Ele tem dez anos e tentou me explicar as suas relações familiares: "Minha mãe tem três filhos, dois com meu pai e uma menina com o Ricardo. Ele mora com minha mãe e, às vezes, as duas filhas dele também moram com a gente."

É dia marcado? "Claro! Terça, quinta e fins de semana alternados. Em alguns desses fins de semana, eu e meu irmão vamos para a casa do nosso pai, que se casou e tem mais um filho, que joga bem futebol." Explicação dada na maior tranquilidade.

 

Conversa com a menina de oito anos, única filha do casal: “Às vezes, meus irmãos implicam comigo. Mas minha mãe já me explicou: eles têm ciúmes. Porque a única que tem pai e mãe juntos sou eu.”

Quando era pequena, não existia nenhuma criança na minha classe com pais separados nem mães que trabalhavam fora. Quando me casei, as separações, se bem que raras, já ocorriam. Divórcio não existia e algumas mães, pouquíssimas, já trabalhavam.

Lembro-me que, nos anos 60, minha ex-sogra, mãe de 11 filhos, não podia receber em casa seu irmão recém-separado de Maysa Matarazzo, pois a igreja não permitia. Aos poucos, alguns dos filhos e filhas se separaram e a regra mudou.

Com a pílula anticoncepcional, a liberdade sexual e a entrada para valer da mulher no mercado de trabalho, mudou muito a estrutura da família. Sem falar na justa reivindicação da comunidade gay para que reconhecessem a relação entre duas pessoas do mesmo sexo como união estável, processo que demorou 16 anos.

A sociedade melhorou. Basta lembrar o sofrimento das avós que não tinham alternativa e aturavam um casamento infeliz. E havia aquelas faziam o enfrentamento e eram socialmente discriminadas e outras que apanhavam em silêncio.

Lembro-me que, na época do “TV Mulher” (anos 80), fui convidada para uma palestra sobre psicologia no Piauí. Perguntei às organizadoras se uma senhora que me havia feito perguntas instigantes poderia nos acompanhar num jantar. Saia justa geral com a explicação encabulada: “É melhor não, porque ela é desquitada”.

Os anos 80 estão na esquina! Entre “ficar”, morar junto, divorciar e casar novamente, não se estranha mais. Foi acionado o gatilho da busca da felicidade. Escrevendo esta coluna, dei-me conta de que essa procura tornou-se mais importante do que a preservação da família tradicional.

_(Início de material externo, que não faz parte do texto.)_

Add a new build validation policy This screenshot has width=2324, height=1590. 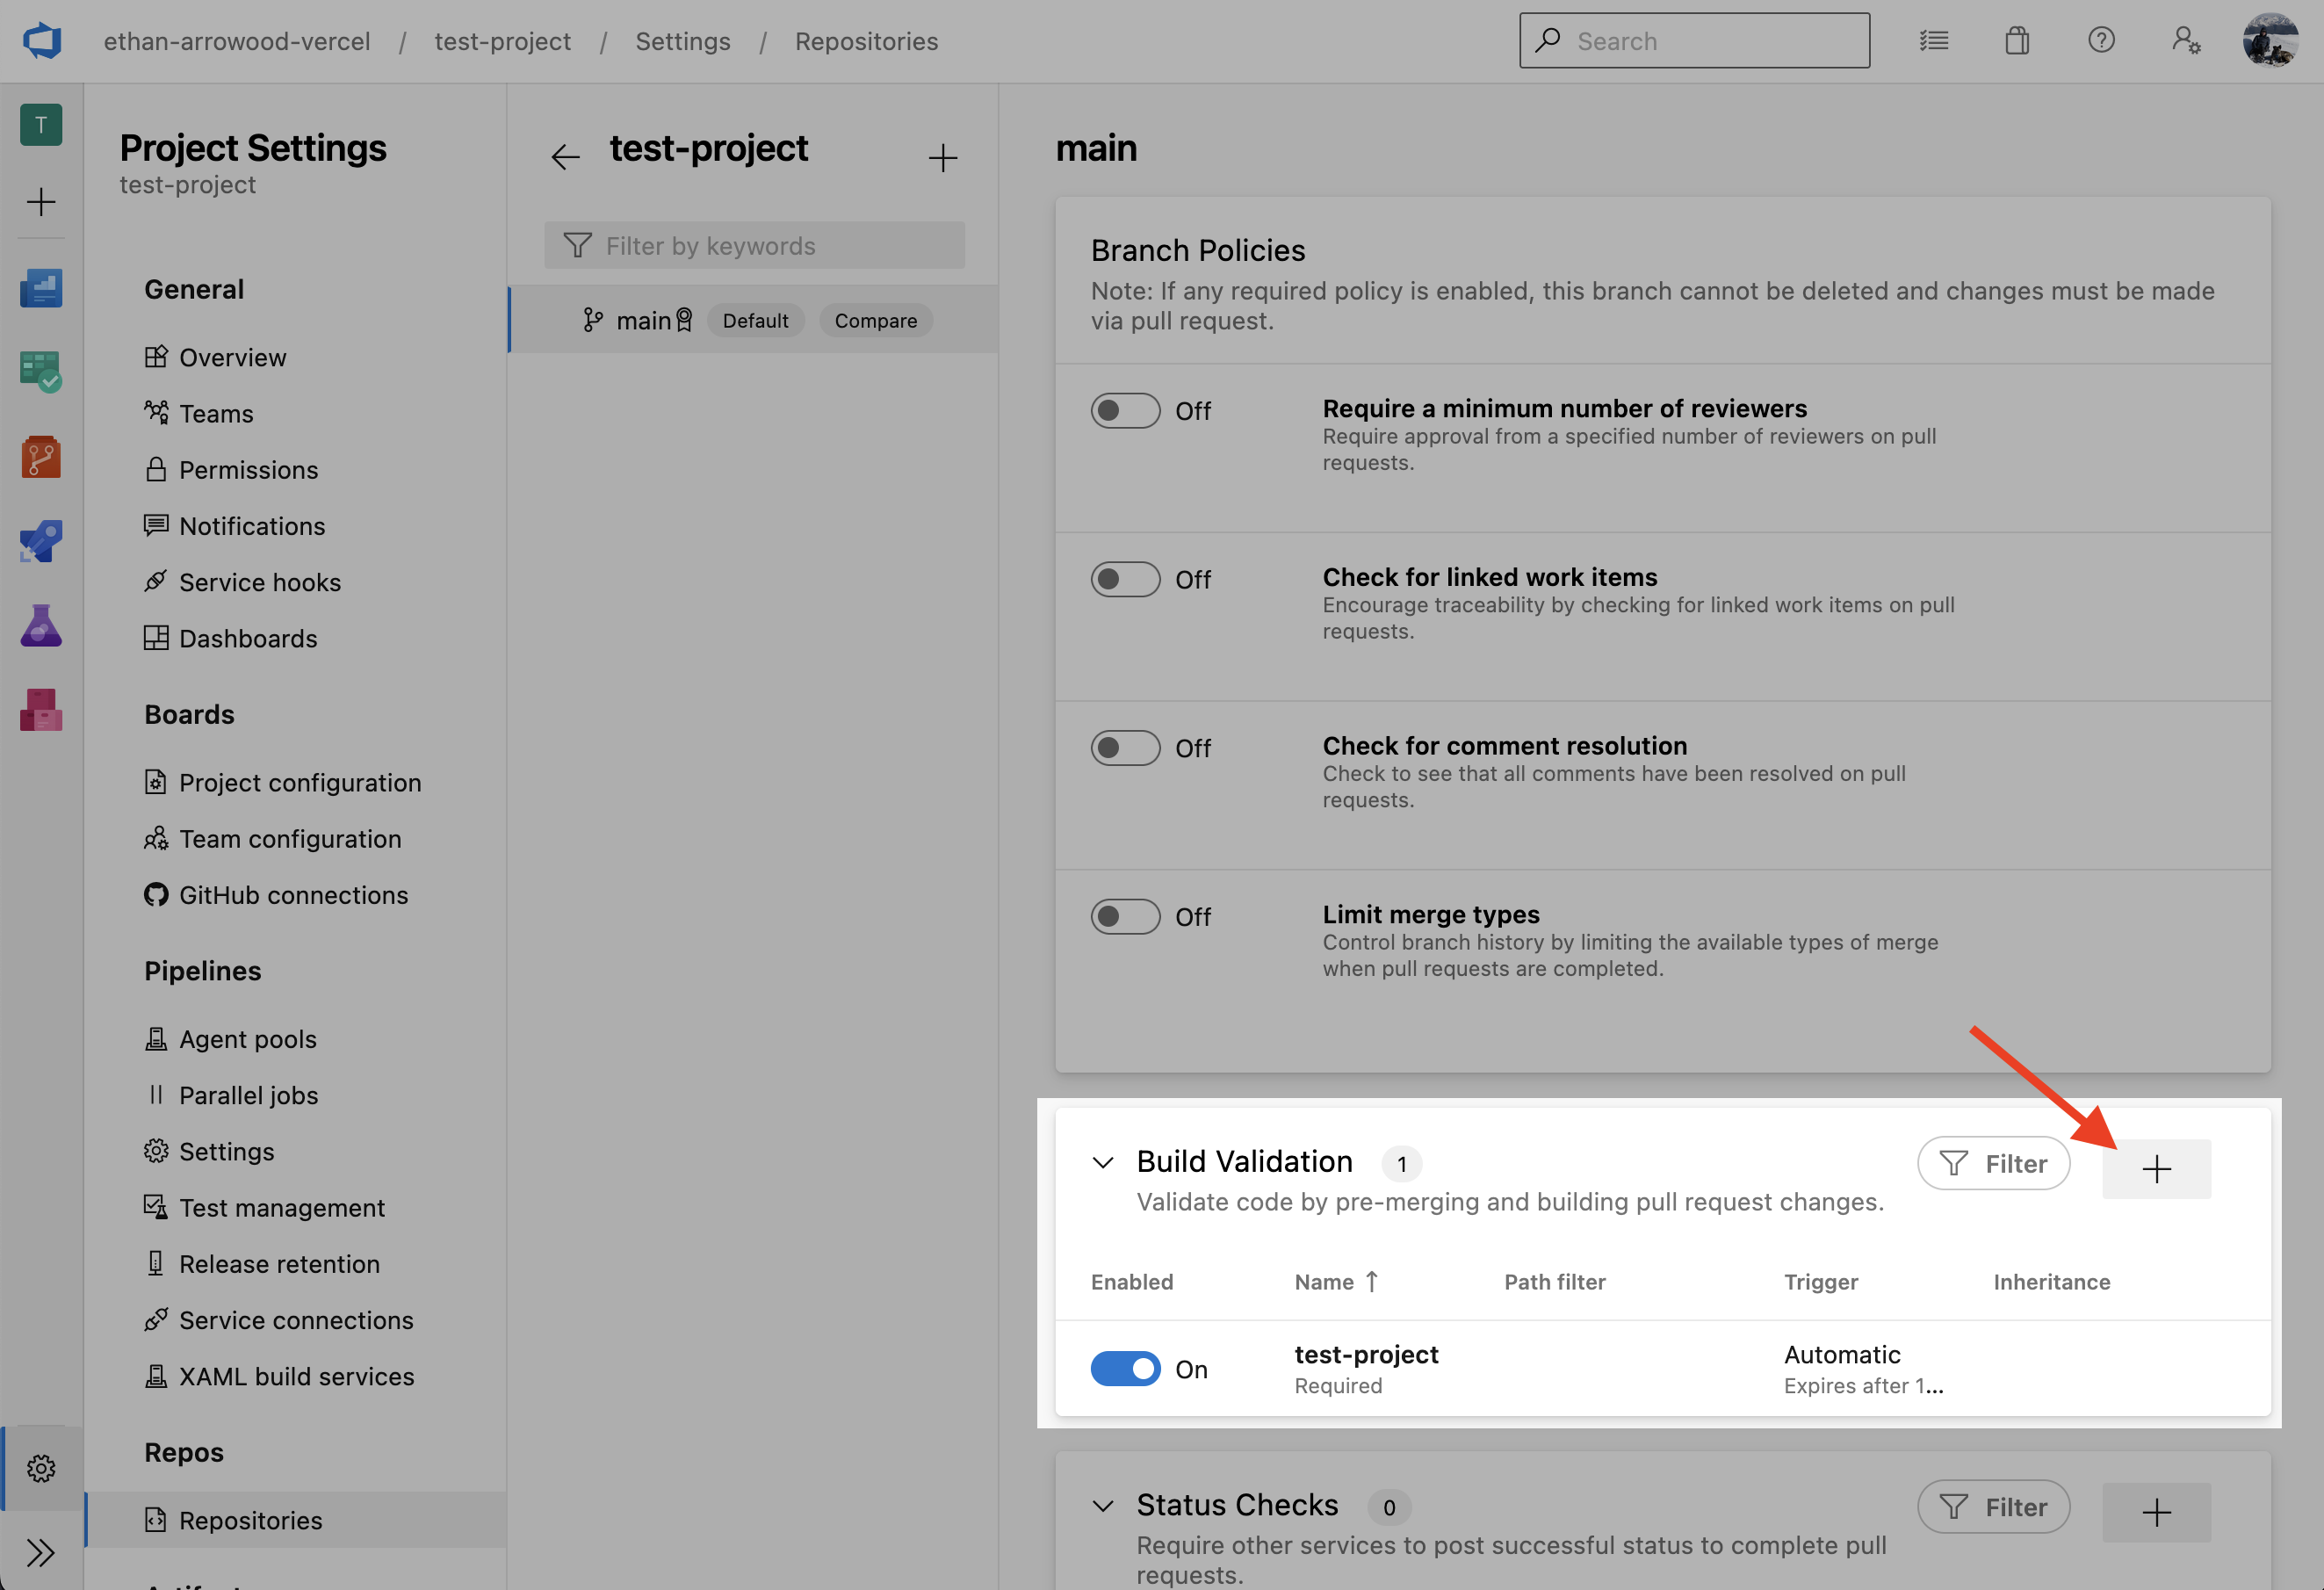point(2156,1168)
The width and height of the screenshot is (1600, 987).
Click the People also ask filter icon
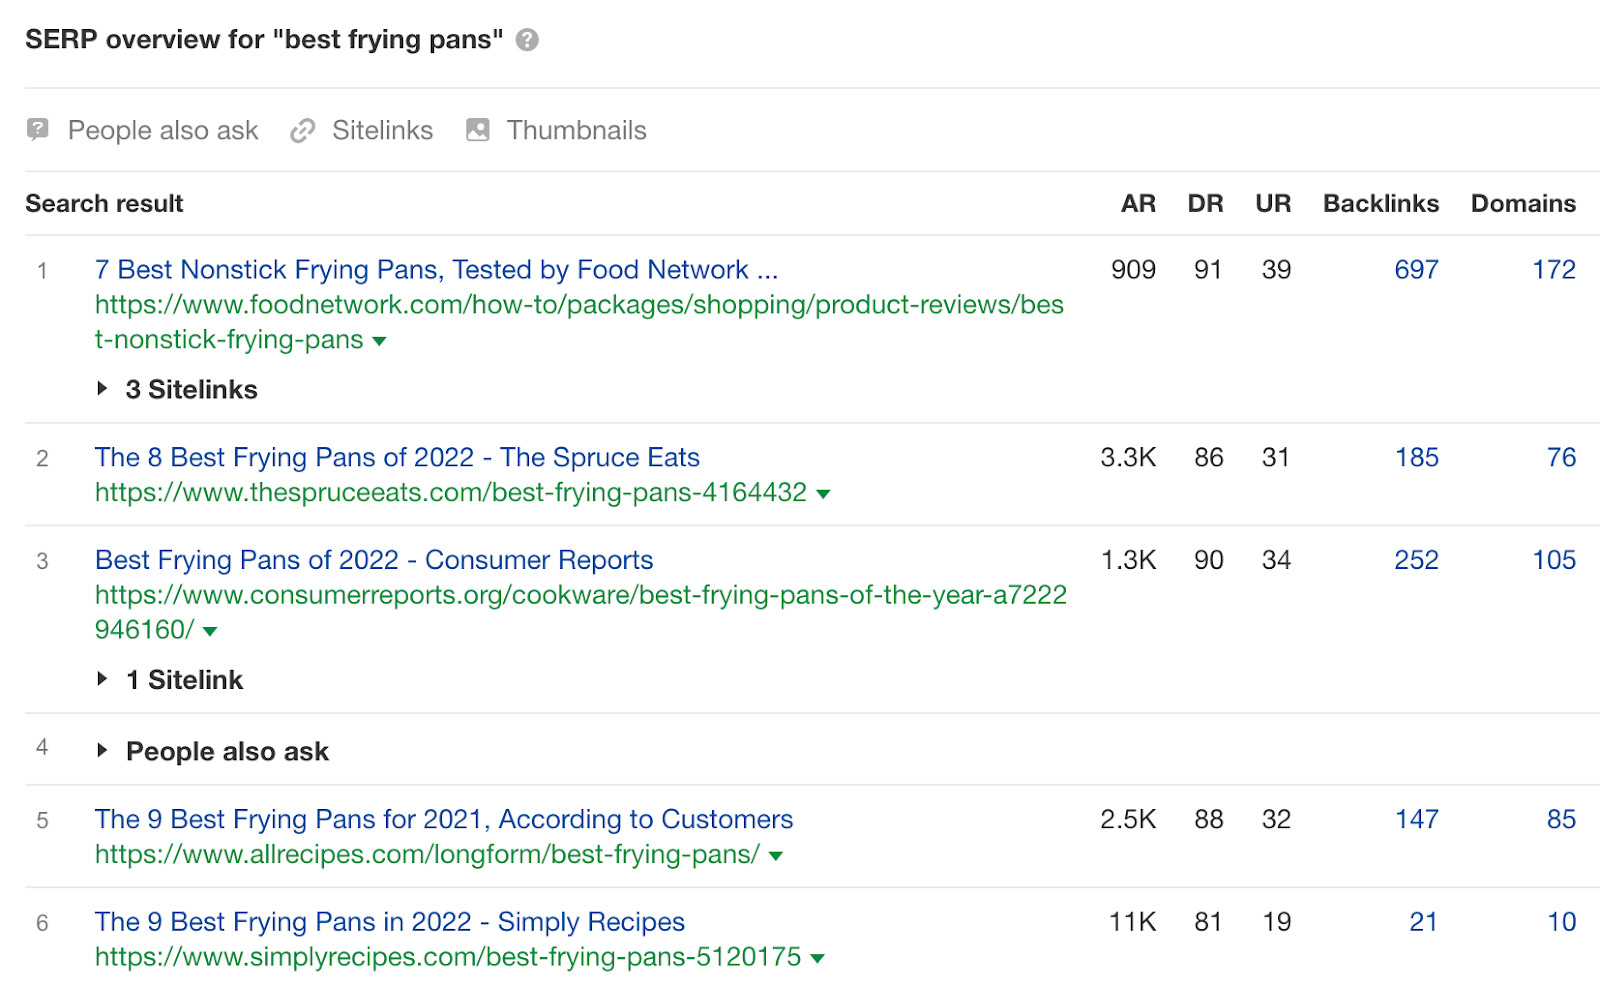coord(38,130)
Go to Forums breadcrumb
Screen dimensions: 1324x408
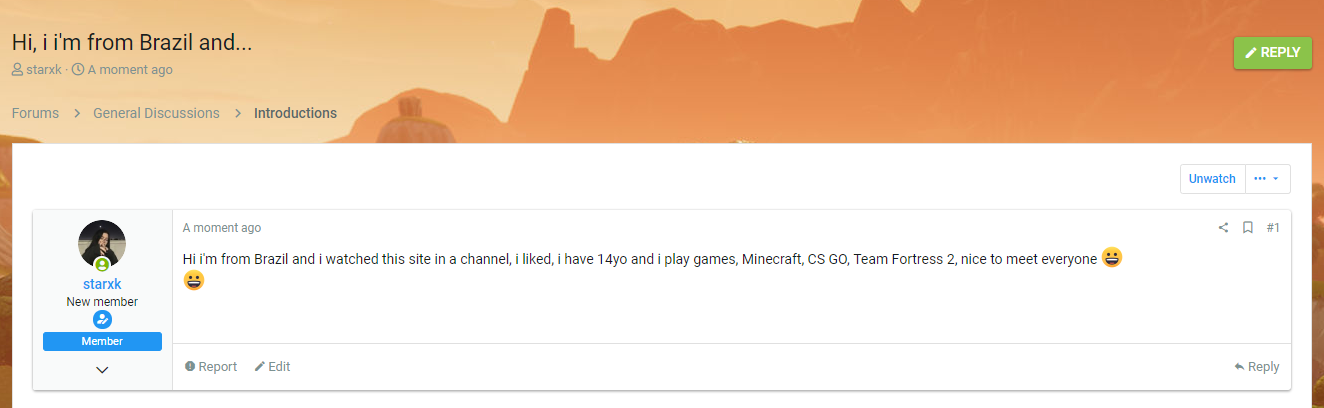coord(35,113)
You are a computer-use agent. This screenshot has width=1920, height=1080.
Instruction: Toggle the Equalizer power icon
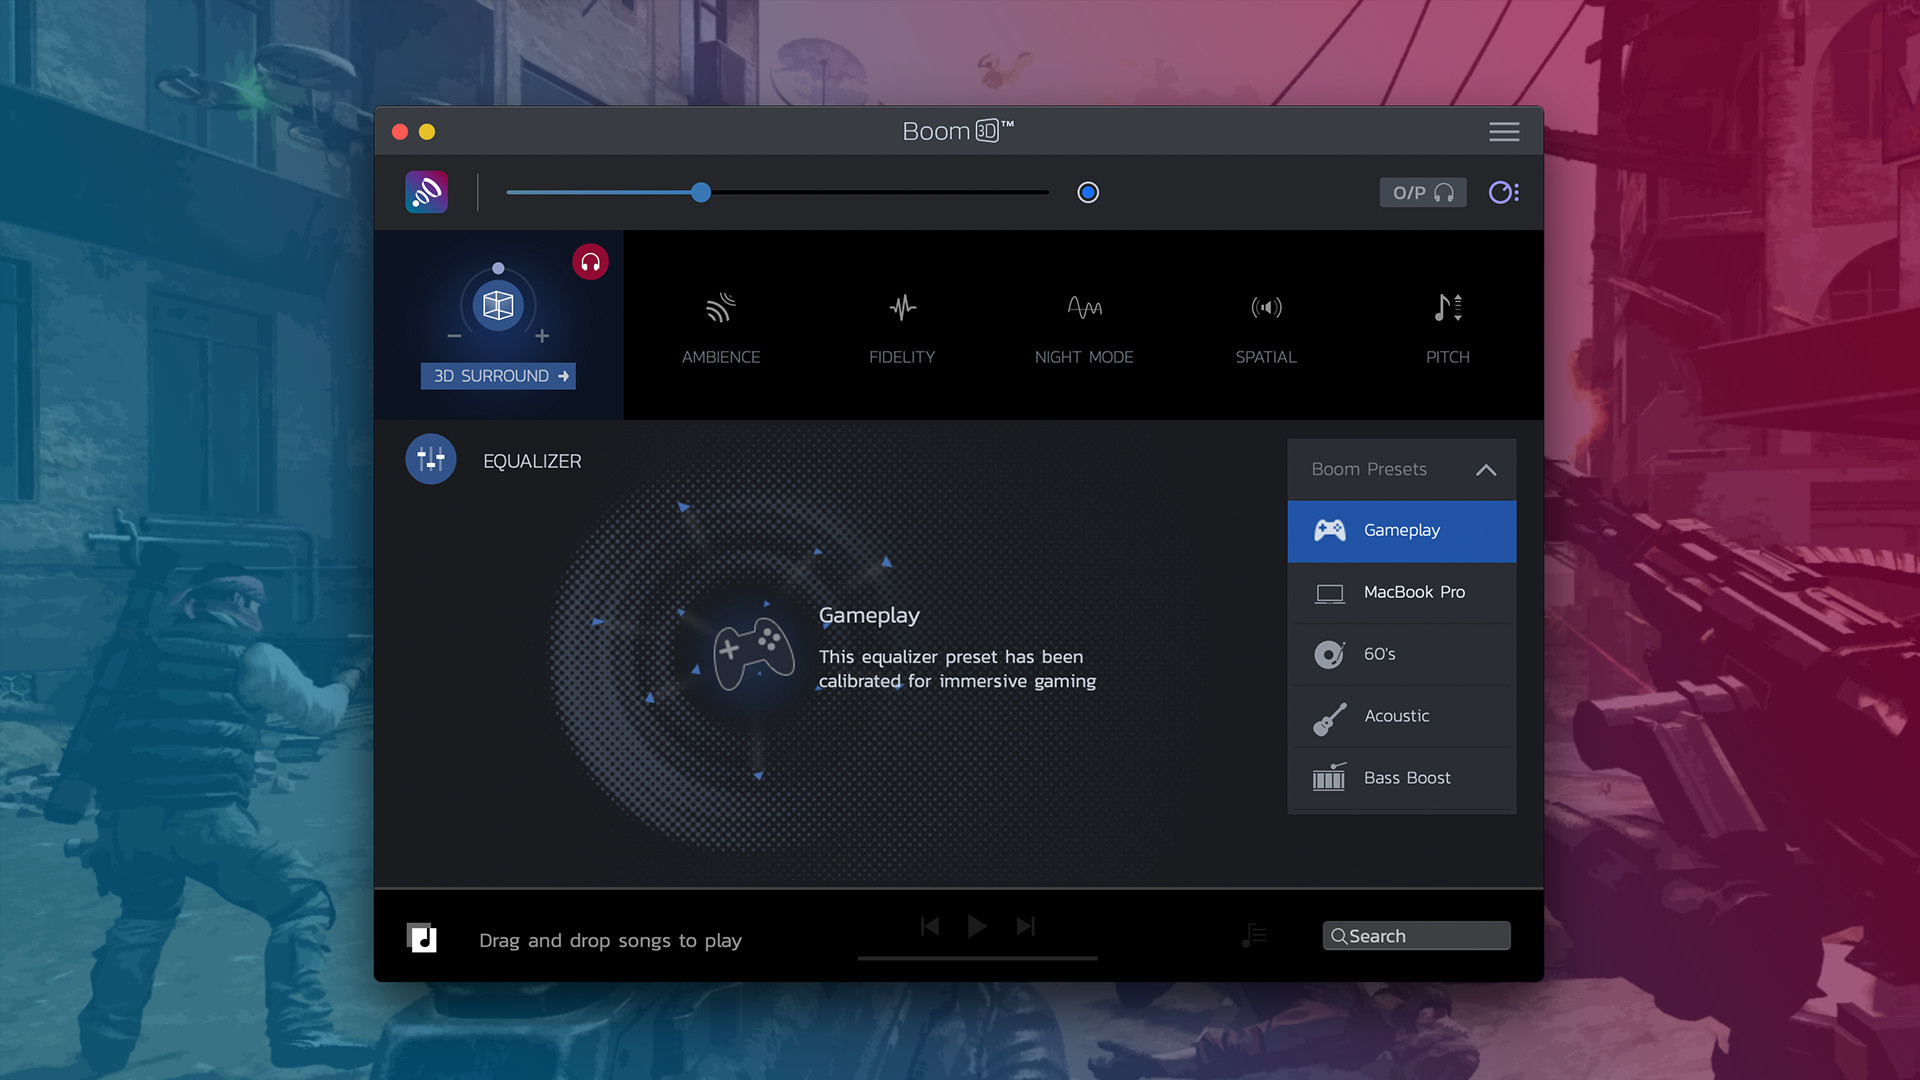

As pessoas, quando podem, não ficam com quem não amam. Têm um limiar de tolerância mais baixo e a percepção que merecem ser felizes. O que não mudará no ser humano é a busca do que o psicanalista Wilfred Bion chama de “o encontro de corpo e alma”.

Estamos fadados a buscar a felicidade com mais percalços que nossos avós e com mais chances de achar.